Passage:
'''

FIG. 5 is a schematic rendering of a screen shot 500 that includes a group of posts 502 associated with a selected topic, namely, the Clipper Card topic shown in FIG. 4. Thus, the screen shot 500 may correspond to a web page that is provided and displayed in response to selection of the active link titled Clipper Card, and the web page includes at least some of the text-based items (e.g., user-entered posts) that have been identified as being relevant to the Clipper Card topic. Posts that are collected under a given topic in this manner may be edited, deleted, responded to, “liked”, and/or otherwise operated on in a conventional manner, as is well understood.

The exemplary embodiments presented here relate to various computer-implemented and computer-executed techniques related to the processing of text-based items and to the generation of topic groups for the items. The described subject matter could be implemented in connection with any suitable computer-based architecture, system, network, or environment, such as two or more user devices that communicate via a data communication network. Although the subject matter presented here could be utilized in connection with any type of computing environment, certain exemplary embodiments can be implemented in conjunction with a multi-tenant database environment.

In this regard, an exemplary embodiment of a multi-tenant application system 600 is shown in FIG. 6. The system 600 suitably includes a server 602 that dynamically creates virtual applications 628 based upon data 632 from a common database 630 that is shared between multiple tenants. Data and services generated by the virtual applications 628 are provided via a network 645 to any number of user devices 640, as desired. Each virtual application 628 is suitably generated at run-time using a common application platform 610 that securely provides access to the data 632 in the database 630 for each of the various tenants subscribing to the system 600. In accordance with one non-limiting example, the system 600 may be implemented in the form of a multi-tenant CRM system that can support any number of authenticated users of multiple tenants.

'''

Recorded data:
'''

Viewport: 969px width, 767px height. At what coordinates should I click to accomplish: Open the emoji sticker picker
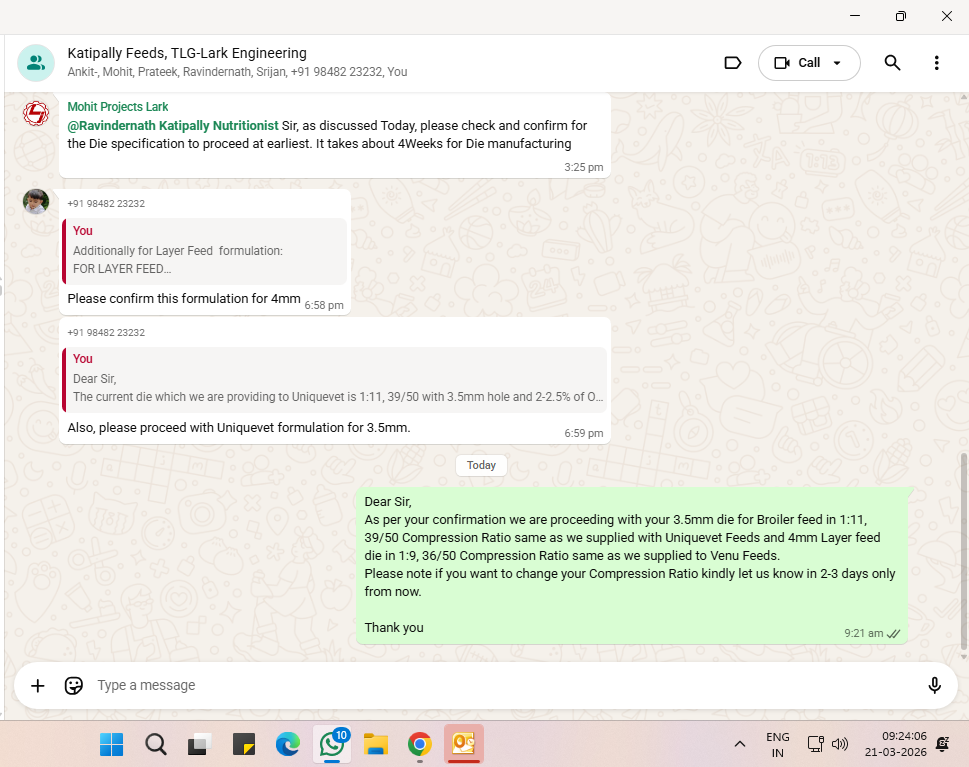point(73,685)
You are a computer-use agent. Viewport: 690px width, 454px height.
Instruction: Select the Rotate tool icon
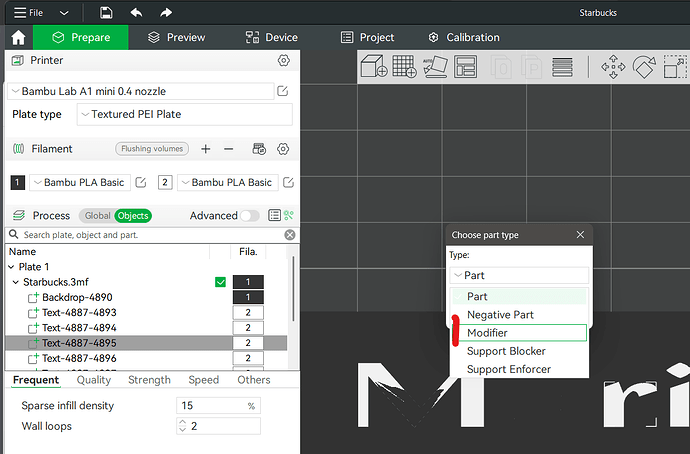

'''

Task instructions:
- 1) Decide whether each of the following statements agrees with the patent excerpt. Answer yes or no for each, and quote the words of the excerpt that decide it. (a) Each virtual application is generated at run-time using a common application platform. (b) The database from which the server creates virtual applications belongs to a single tenant. (c) Posts collected under a given topic cannot be edited or deleted.
- 2) Resume the patent excerpt, writing on from its last sentence.

Expected results:
- 1)
(a) Yes: "Each virtual application 628 is suitably generated at run-time using a common application platform 610"
(b) No: "a common database 630 that is shared between multiple tenants"
(c) No: "Posts that are collected under a given topic in this manner may be edited, deleted, responded to, "liked", and/or otherwise operated on in a conventional manner"

- 2)
A “tenant” or an “organization” generally refers to a group of users that shares access to common data within the database 630. Tenants may represent customers, customer departments, business or legal organizations, and/or any other entities that maintain data for particular sets of users within the system 600. Although multiple tenants may share access to the server 602 and the database 630, the particular data and services provided from the server 602 to each tenant can be securely isolated from those provided to other tenants. The multi-tenant architecture therefore allows different sets of users to share functionality without necessarily sharing any of the data 632.

The database 630 is any sort of repository or other data storage system capable of storing and managing the data 632 associated with any number of tenants. The database 630 may be implemented using any type of conventional database server hardware. In various embodiments, the database 630 shares processing hardware 604 with the server 602. In other embodiments, the database 630 is implemented using separate physical and/or virtual database server hardware that communicates with the server 602 to perform the various functions described herein.

The data 632 may be organized and formatted in any manner to support the application platform 610. In various embodiments, the data 632 is suitably organized into a relatively small number of large data tables to maintain a semi-amorphous “heap”-type format. The data 632 can then be organized as needed for a particular virtual application 628. In various embodiments, conventional data relationships are established using any number of pivot tables 634 that establish indexing, uniqueness, relationships between entities, and/or other aspects of conventional database organization as desired.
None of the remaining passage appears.